Outage planning is currently based on a worst-case scenario for each outage. There is limited accounting for the potential impact of increasingly changing system conditions (generation, weather, etc.) or of changes to one outage as a result of other outages. This has historically been done using “rules of thumb”.
With the rapid pace of change, the current planning methods are starting to show their limitations. In particular, a lot of work is devoted to reacting and re-planning.
This project will provide added value by providing a solution to the imperative need for better integration of risk estimation into the planning optimization so that the amount of work remains manageable for the NAP process.
Objectives
The ultimate objective of this project is to develop a tool that
- facilitates the most efficient economic decision-making from the year-ahead plan to three-weeks ahead, and
- identifies and tracks risks from year-ahead to day-ahead.
Learnings
Outcomes
The project has started discussions with ESO IT regarding a design for future implementation which would link into production systems. It is anticipated that further work would be required to adopt the processes proposed to work with ESO systems.

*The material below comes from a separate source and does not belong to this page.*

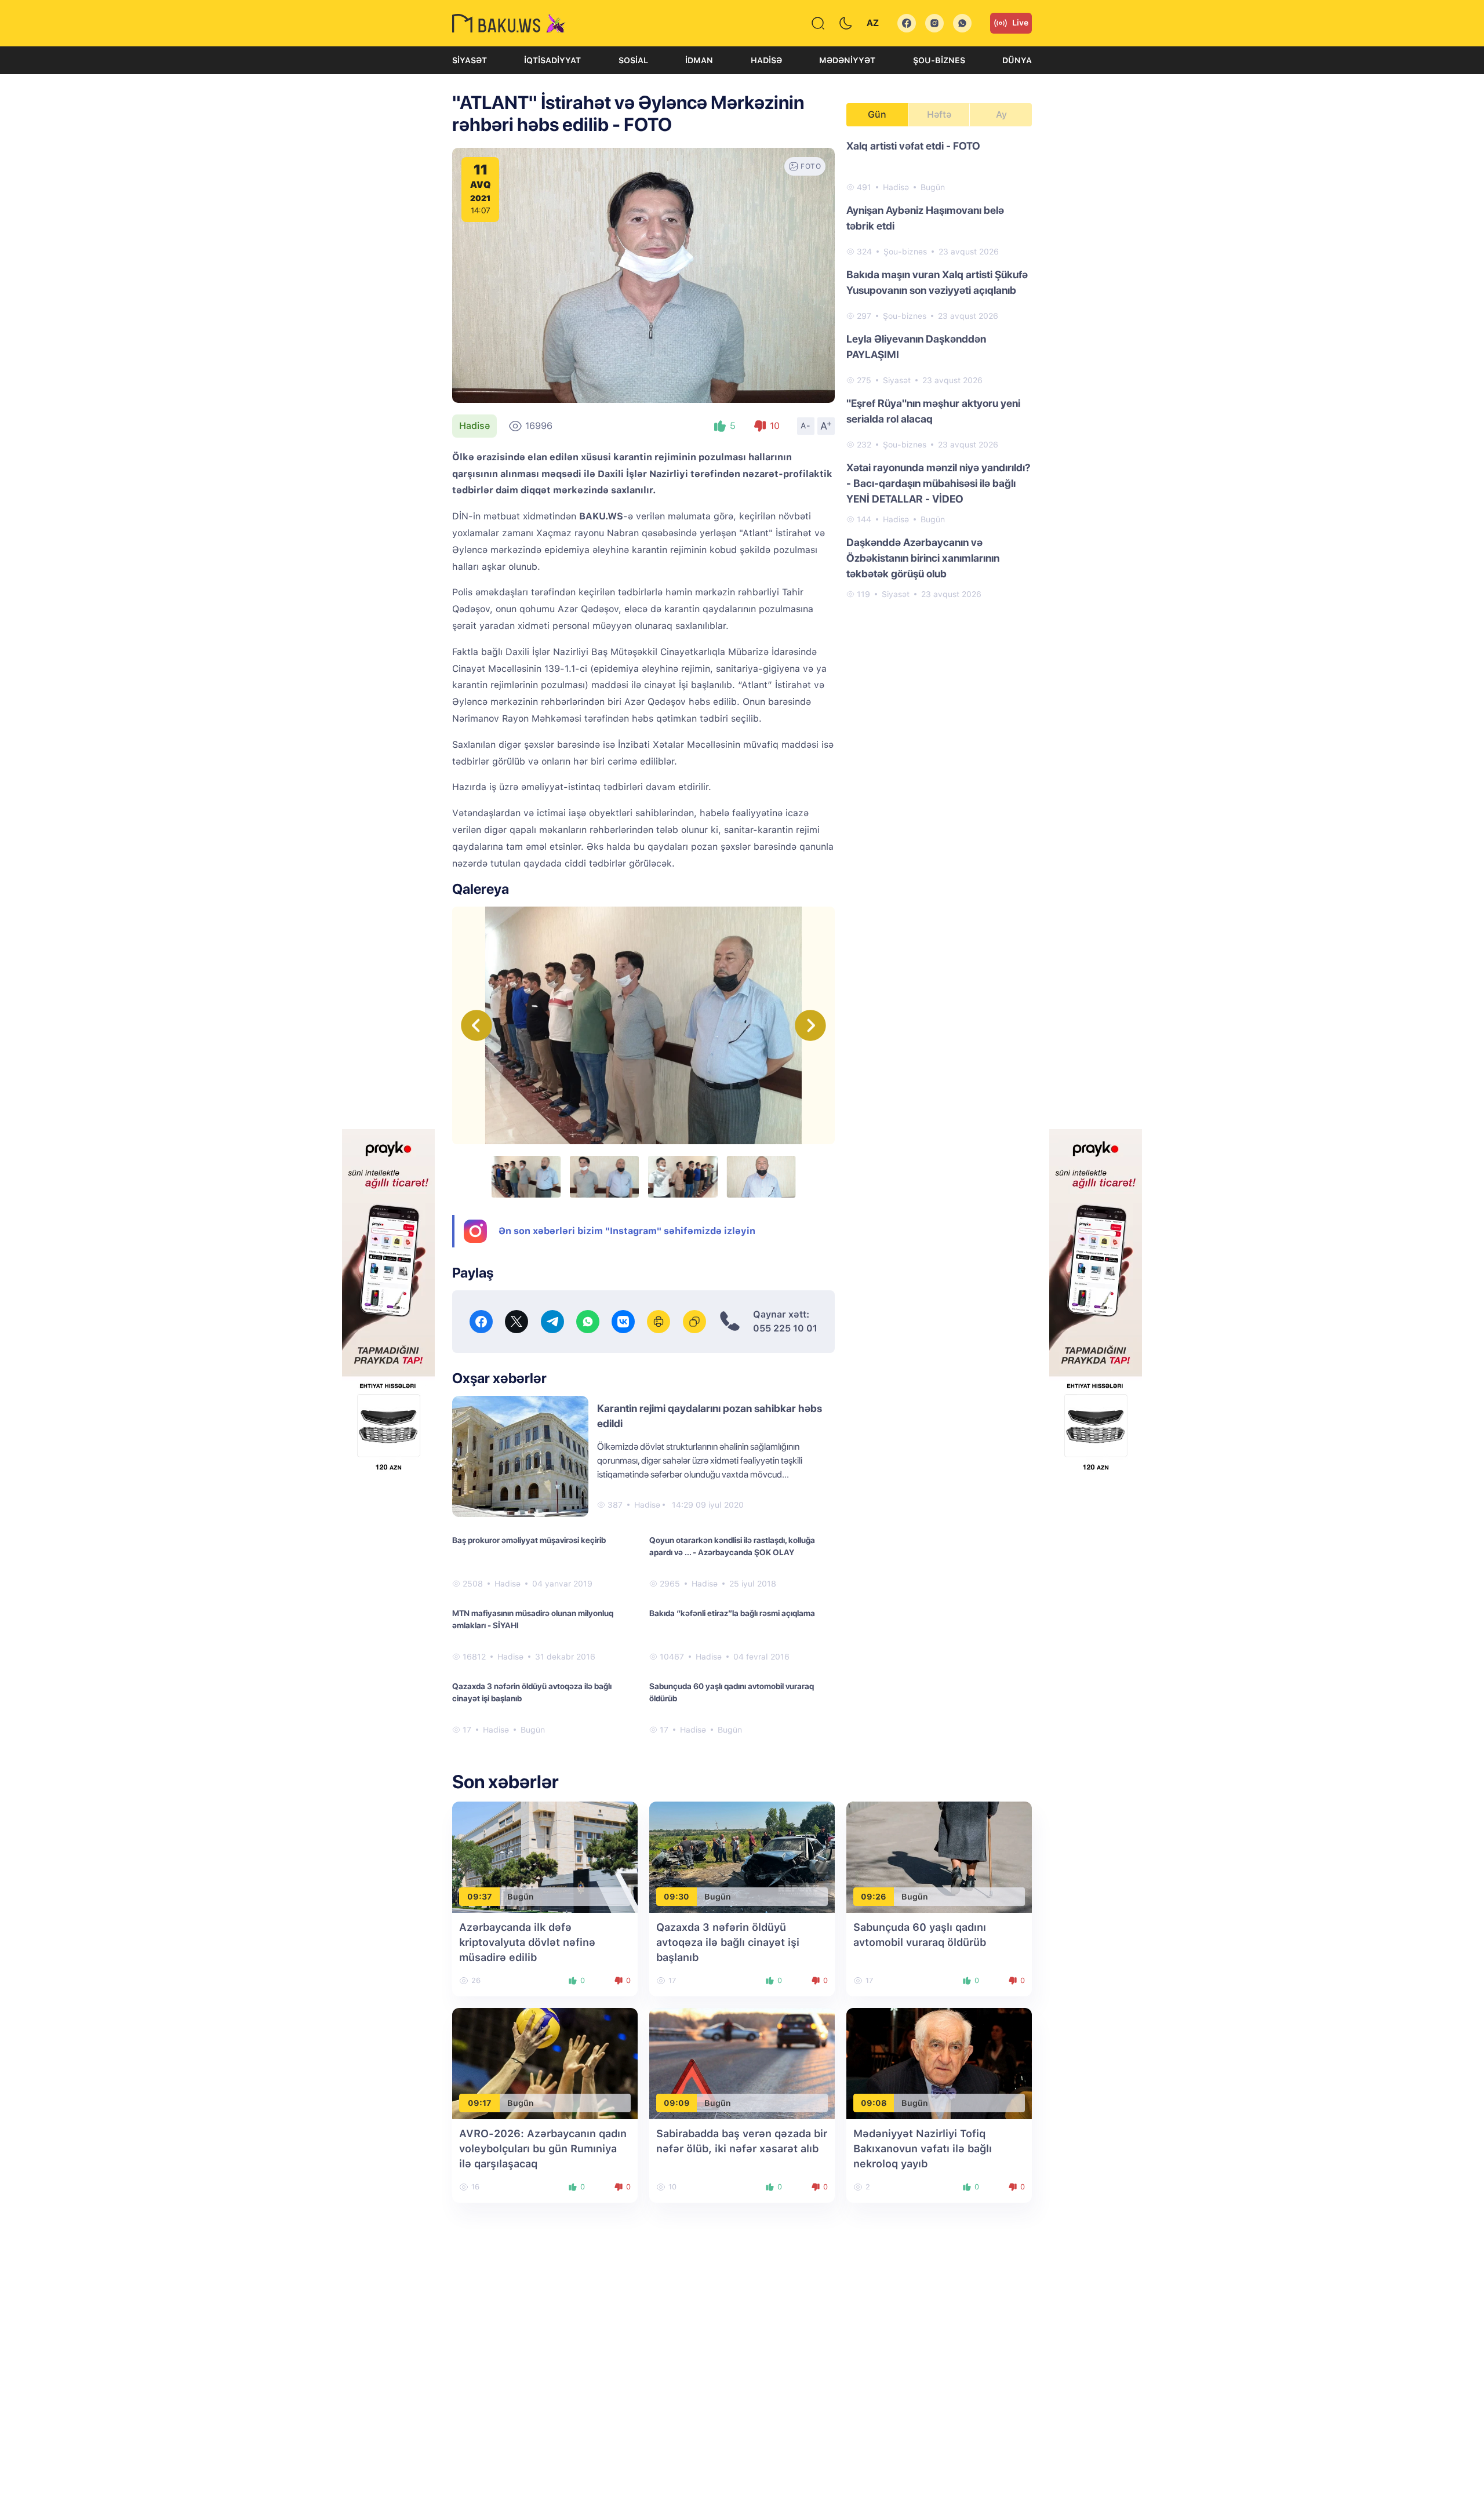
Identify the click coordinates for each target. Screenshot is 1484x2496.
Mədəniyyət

Over the remaining months of the project work will take place to define the development that would be needed to implement the models. A review of data requirements leading to the identification of the internal system interfaces required will be carried out. Following this, a detailed business case and implementation plan would be produced.
Lessons Learnt
There would be significant time saving for future projects by having an openly available power system model with tools available to generate and apply scenarios. An open-source model would also enable academics and industry to evaluate future operational proposals on a common model. This could also provide an environment for testing project results.
The project has used Optimal Power Flow models to generate models for a range of potential scenarios, this is used to ensure the scenarios are credible by managing overloads using the sort of actions the Power System Engineer would take. This sort of automated scenario generation would benefit from further study. Including, for example, the application of voltage control circuits, running arrangements and automated switching schemes.
Challenges were encountered in validating the model performance due to the simplified development models using historic published data. This has made it difficult to validate against future scenarios or perform parallel testing to operational processes. To mitigate this risk and enable the project to progress historic outages have been used for validations. In the practical implementation this would be tackled by linking the proposed outage optimisation models to the operational power system model. The open-source model proposed above could help mitigate this in future projects.
Throughout this project, software was released towards the end of each work package for user testing of all updates applied in that work package. It would have been beneficial to develop a more Agile workflow, releasing smaller and more regular updates to generate a continuous feedback loop.